The report is also a valuable investigative tool that helps you quickly focus on the parts of your infrastructure that require troubleshooting. The report can be configured to include full listings of threshold-violating servers and network devices based on key resource-usage metrics such as memory and CPU usage, port throughput caps, or packet-issue counts. The high, low, and average for these metrics are presented, along with historical graphs for offending metrics; these details can help you confirm whether sustained resource strain, or wild swings are being caused by resourcing deficits or configuration errors.
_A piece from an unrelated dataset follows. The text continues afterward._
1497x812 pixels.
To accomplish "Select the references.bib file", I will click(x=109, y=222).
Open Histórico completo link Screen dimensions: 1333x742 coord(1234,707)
The following are portions of an example Resource Hot Spot report:
Server Uptime Report
The Server Uptime report is a key checkpoint report that provides you with a focused and succinct snapshot of your infrastructure's availability. Report components include overall availability based on a defined uptime threshold, availability by defined interval over the reporting period, as well as tallies for total outages and unique Element outages. To assist with follow-up actions, Elements are listed by outage time and include details that help you determine whether the outage frequency or duration is contributing the most to total downtime. The Server Uptime report helps you answer the following types of questions:
- What is the overall uptime of my entire infrastructure, and am I meeting my availability target?
- What is the overall count of outages and my mean time to repair when there is a failure?
- Which Elements or groups are experiencing the most downtime?
The Server Uptime report is also a key starter report, as it is automatically created and saved for new up.time installations. This daily report provides an hourly breakdown of availability, using a 95% uptime threshold. By default, a PDF version of the report is emailed to the SysAdmin user group.
The following is an example of a Server Uptime report:
DataStore Health Check (UTS-499, UTS-516)
To improve robustness, up.time now performs regular checks to verify that the database is running. This health check is configured through the new datastoreHealthCheck.checkInterval
and datastoreHealthCheck.timeLimit
parameters in uptime.conf
. If the database link is determined to be down, up.time will pause monitoring and email administrators to investigate.
Changes to Existing Features
The following existing features have changed for the current release.
Dashboard Interaction
With the introduction of custom dashboards, the Global Scan panel has been reorganized and renamed Dashboards. Previous Global Scan views (e.g., SLAs, Network, All Services) are now dashboards that are accessed by tab, and the Dashboards panel is now home for all out-of-box and custom dashboards.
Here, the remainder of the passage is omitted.